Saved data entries
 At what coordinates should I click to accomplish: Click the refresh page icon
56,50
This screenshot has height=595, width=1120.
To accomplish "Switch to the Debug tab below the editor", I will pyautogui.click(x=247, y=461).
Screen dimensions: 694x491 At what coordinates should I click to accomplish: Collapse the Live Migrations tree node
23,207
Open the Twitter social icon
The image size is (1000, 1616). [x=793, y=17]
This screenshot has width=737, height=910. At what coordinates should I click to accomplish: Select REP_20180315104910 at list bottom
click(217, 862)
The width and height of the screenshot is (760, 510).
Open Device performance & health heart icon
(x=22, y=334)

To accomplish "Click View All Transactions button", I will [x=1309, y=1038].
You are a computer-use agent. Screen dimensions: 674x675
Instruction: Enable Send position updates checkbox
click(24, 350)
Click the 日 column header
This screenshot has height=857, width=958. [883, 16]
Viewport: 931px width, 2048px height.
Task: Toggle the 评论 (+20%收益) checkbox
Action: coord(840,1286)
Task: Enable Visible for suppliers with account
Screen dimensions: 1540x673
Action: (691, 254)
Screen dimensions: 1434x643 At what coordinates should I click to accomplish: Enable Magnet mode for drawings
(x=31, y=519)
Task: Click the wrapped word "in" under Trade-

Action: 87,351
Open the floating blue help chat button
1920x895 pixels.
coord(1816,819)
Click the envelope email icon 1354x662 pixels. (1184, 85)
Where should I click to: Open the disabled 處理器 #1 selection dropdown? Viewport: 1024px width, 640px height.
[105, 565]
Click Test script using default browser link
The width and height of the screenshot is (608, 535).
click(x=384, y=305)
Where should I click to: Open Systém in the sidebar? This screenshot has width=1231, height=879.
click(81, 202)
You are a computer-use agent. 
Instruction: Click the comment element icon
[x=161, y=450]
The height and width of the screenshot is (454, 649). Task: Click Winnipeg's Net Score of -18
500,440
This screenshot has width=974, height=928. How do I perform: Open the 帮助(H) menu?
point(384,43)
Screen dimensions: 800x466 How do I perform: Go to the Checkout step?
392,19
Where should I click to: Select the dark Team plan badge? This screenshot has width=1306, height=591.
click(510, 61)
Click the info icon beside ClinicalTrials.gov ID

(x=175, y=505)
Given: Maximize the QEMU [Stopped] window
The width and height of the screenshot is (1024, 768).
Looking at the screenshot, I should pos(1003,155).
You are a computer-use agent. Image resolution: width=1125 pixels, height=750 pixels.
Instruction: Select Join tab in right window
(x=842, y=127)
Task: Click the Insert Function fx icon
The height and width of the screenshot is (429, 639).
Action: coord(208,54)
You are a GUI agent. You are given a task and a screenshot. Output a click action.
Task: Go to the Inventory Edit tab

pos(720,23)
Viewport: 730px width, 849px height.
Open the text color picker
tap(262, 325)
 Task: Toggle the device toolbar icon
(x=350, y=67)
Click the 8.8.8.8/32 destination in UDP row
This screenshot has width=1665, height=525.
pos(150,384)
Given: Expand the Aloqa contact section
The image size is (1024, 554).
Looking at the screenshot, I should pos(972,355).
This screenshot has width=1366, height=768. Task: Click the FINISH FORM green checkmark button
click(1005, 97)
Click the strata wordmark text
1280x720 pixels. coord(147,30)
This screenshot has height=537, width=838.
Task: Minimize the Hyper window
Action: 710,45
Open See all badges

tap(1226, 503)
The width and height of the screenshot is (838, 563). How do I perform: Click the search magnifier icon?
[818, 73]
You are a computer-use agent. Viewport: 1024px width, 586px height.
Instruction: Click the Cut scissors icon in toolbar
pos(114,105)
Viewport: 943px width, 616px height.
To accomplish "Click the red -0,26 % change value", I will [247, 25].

Task instructions:
Reproduce the records above exactly, character for character.

Solution to this exercise:
 At what coordinates should I click to accomplish: Click the refresh page icon
56,50
This screenshot has height=595, width=1120.
To accomplish "Switch to the Debug tab below the editor", I will pyautogui.click(x=247, y=461).
Screen dimensions: 694x491 At what coordinates should I click to accomplish: Collapse the Live Migrations tree node
23,207
Open the Twitter social icon
The image size is (1000, 1616). [x=793, y=17]
This screenshot has width=737, height=910. At what coordinates should I click to accomplish: Select REP_20180315104910 at list bottom
click(217, 862)
The width and height of the screenshot is (760, 510).
Open Device performance & health heart icon
(x=22, y=334)

To accomplish "Click View All Transactions button", I will [x=1309, y=1038].
You are a computer-use agent. Screen dimensions: 674x675
Instruction: Enable Send position updates checkbox
click(24, 350)
Click the 日 column header
This screenshot has height=857, width=958. [883, 16]
Viewport: 931px width, 2048px height.
Task: Toggle the 评论 (+20%收益) checkbox
Action: coord(840,1286)
Task: Enable Visible for suppliers with account
Screen dimensions: 1540x673
Action: (691, 254)
Screen dimensions: 1434x643 At what coordinates should I click to accomplish: Enable Magnet mode for drawings
(x=31, y=519)
Task: Click the wrapped word "in" under Trade-

Action: 87,351
Open the floating blue help chat button
1920x895 pixels.
coord(1816,819)
Click the envelope email icon 1354x662 pixels. (1184, 85)
Where should I click to: Open the disabled 處理器 #1 selection dropdown? Viewport: 1024px width, 640px height.
[105, 565]
Click Test script using default browser link
The width and height of the screenshot is (608, 535).
click(x=384, y=305)
Where should I click to: Open Systém in the sidebar? This screenshot has width=1231, height=879.
click(81, 202)
You are a computer-use agent. 
Instruction: Click the comment element icon
[x=161, y=450]
The height and width of the screenshot is (454, 649). Task: Click Winnipeg's Net Score of -18
500,440
This screenshot has width=974, height=928. How do I perform: Open the 帮助(H) menu?
point(384,43)
Screen dimensions: 800x466 How do I perform: Go to the Checkout step?
392,19
Where should I click to: Select the dark Team plan badge? This screenshot has width=1306, height=591.
click(510, 61)
Click the info icon beside ClinicalTrials.gov ID

(x=175, y=505)
Given: Maximize the QEMU [Stopped] window
The width and height of the screenshot is (1024, 768).
Looking at the screenshot, I should pos(1003,155).
You are a computer-use agent. Image resolution: width=1125 pixels, height=750 pixels.
Instruction: Select Join tab in right window
(x=842, y=127)
Task: Click the Insert Function fx icon
The height and width of the screenshot is (429, 639).
Action: coord(208,54)
You are a GUI agent. You are given a task and a screenshot. Output a click action.
Task: Go to the Inventory Edit tab

pos(720,23)
Viewport: 730px width, 849px height.
Open the text color picker
tap(262, 325)
 Task: Toggle the device toolbar icon
(x=350, y=67)
Click the 8.8.8.8/32 destination in UDP row
This screenshot has width=1665, height=525.
pos(150,384)
Given: Expand the Aloqa contact section
The image size is (1024, 554).
Looking at the screenshot, I should pos(972,355).
This screenshot has width=1366, height=768. Task: Click the FINISH FORM green checkmark button
click(1005, 97)
Click the strata wordmark text
1280x720 pixels. coord(147,30)
This screenshot has height=537, width=838.
Task: Minimize the Hyper window
Action: 710,45
Open See all badges

tap(1226, 503)
The width and height of the screenshot is (838, 563). How do I perform: Click the search magnifier icon?
[818, 73]
You are a computer-use agent. Viewport: 1024px width, 586px height.
Instruction: Click the Cut scissors icon in toolbar
pos(114,105)
Viewport: 943px width, 616px height.
To accomplish "Click the red -0,26 % change value", I will [247, 25].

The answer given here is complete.